Arriviamo al 2014 dove io purtroppo ero ancora senza lavoro a mia moglie si alzarono le ore ma dove le spese condominiali erano simili a un'appartamento in centro Milano però avremmo potuto pagarle e magari un po' alla volta recuperare gli arretrati e li arrivò un giorno un signore di una società di pignoramenti per visionare l'immobile (premetto che l'amministrazione sapeva la nostra condizione economica e ai suoi avvisi si parlava di recupero forzato ma mai pensavamo potessero pignorare l'immobile per una somma di 3000€) infatti io pensai alla banca che chiamai subito e loro pure cadevano dal pero diciamo perchè in filiale non sapevano nulla, facendo un controllo al terminale vedono che il condominio ha disposto il pignoramento dell'immobile, la banca mi disse: se volete recuperare chiedete se tale somma la potete pagare un po' alla volta cosi da togliere il procedimento, l'avvocato del condominio ha detto no categorico l'amministratrice voleva l'intera somma.

La banca ci disse che a sto punto andava pignorata anche se loro ci dissero che non avrebbero mai preso l'intero importo e poi l'amministratrice veniva dopo la banca in caso di vendita, a dicembre 2014 c'è lo sfratto ma noi non solo trovammo un'appartamento in affitto sempre a 600 senza spese ma pagando con i soldi risparmiati in meno di 6 mesi la cauzione di 2400€ (da quando l'avvocato del condominio ci disse se non pagate entro domani siete in mezzo a una strada contando che mio figlio ha lo status di patologia rara e deve fare visite e controlli spesso a milano durante gli anni di vita) siamo usciti e l'appartamento ad oggi non è ancora stato venduto è all'asta a 70 mila euro dichiarando che le spese condominiali sono meno di 100€ l'altro giorno ci arriva una raccomandata dall'amministratrice che è ridicola perchè aveva spedito la raccomandata poi ritornata all'indirizzo della casa che lei ha fatto pignorare, e pretende 9000€ di spese condominiali le 3000 arretrate più spese giudiziarie più le spese condominiali 2015 (che non eravamo più li) più le spese preventive consuntive 2016.

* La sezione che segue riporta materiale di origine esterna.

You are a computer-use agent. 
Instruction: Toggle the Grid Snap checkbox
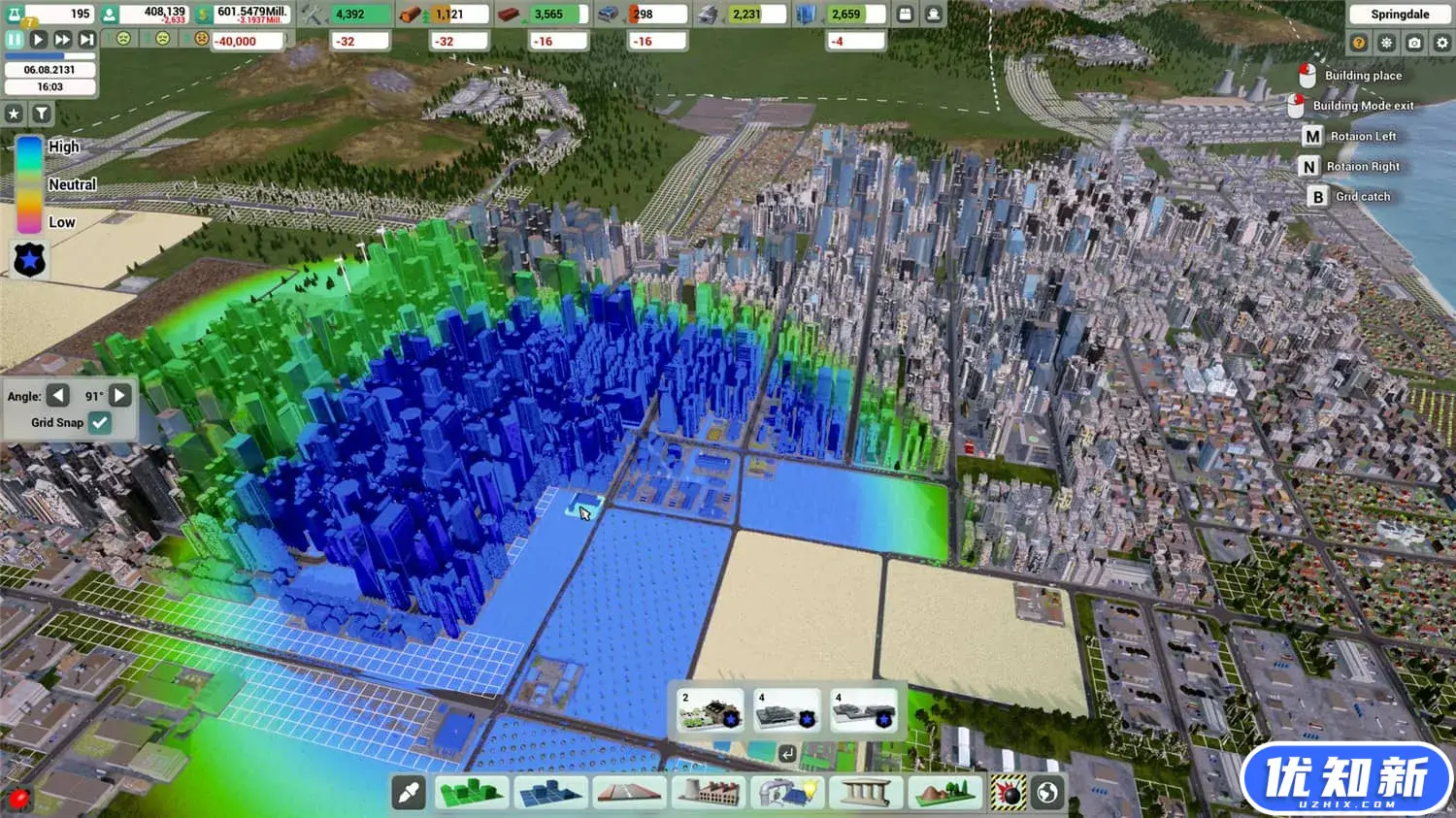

Io mi chiedo se sia possibile pretendere tale cifra dato che loro l'immobile lo hanno pignorato per recuperare la cifra (dato che la banca non aveva intenzione di arrivare a ciò ) non è che vedendo che dopo un'anno e mezzo non lo hanno venduto pure sotto prezzo vogliono provare a prenderle da noi? Noi non vogliamo pagarle dato che loro ci hanno pignorato l'immobile con conseguenti danni come segnalazione al crif trasloco pagato e disagi al bambino diagnosticati per il trauma per il trasloco certificati dalla psicologa e neuropsichiatra.

Risposta di Ludmilla Karadzic
19 aprile 2016 at 10:27

Purtroppo, fino al momento in cui non ci sarà il passaggio di proprietà, le spese condominiali sono dovute dal proprietario dell'unità immobiliare.

Non pagare, a questo punto, è l'unica soluzione ragionevole e sensata, ma deve essere consapevole che il debito verrà comunque detratto dal ricavato della vendita all'asta e se non vi sarà capienza - dopo che il creditore privilegiato (la banca) sarà stato rimborsato (integralmente o parzialmente) - sua moglie resterà debitrice del condominio.

Mi spiace molto per voi, ma le cose, dal punto di vista strettamente legale, stanno così.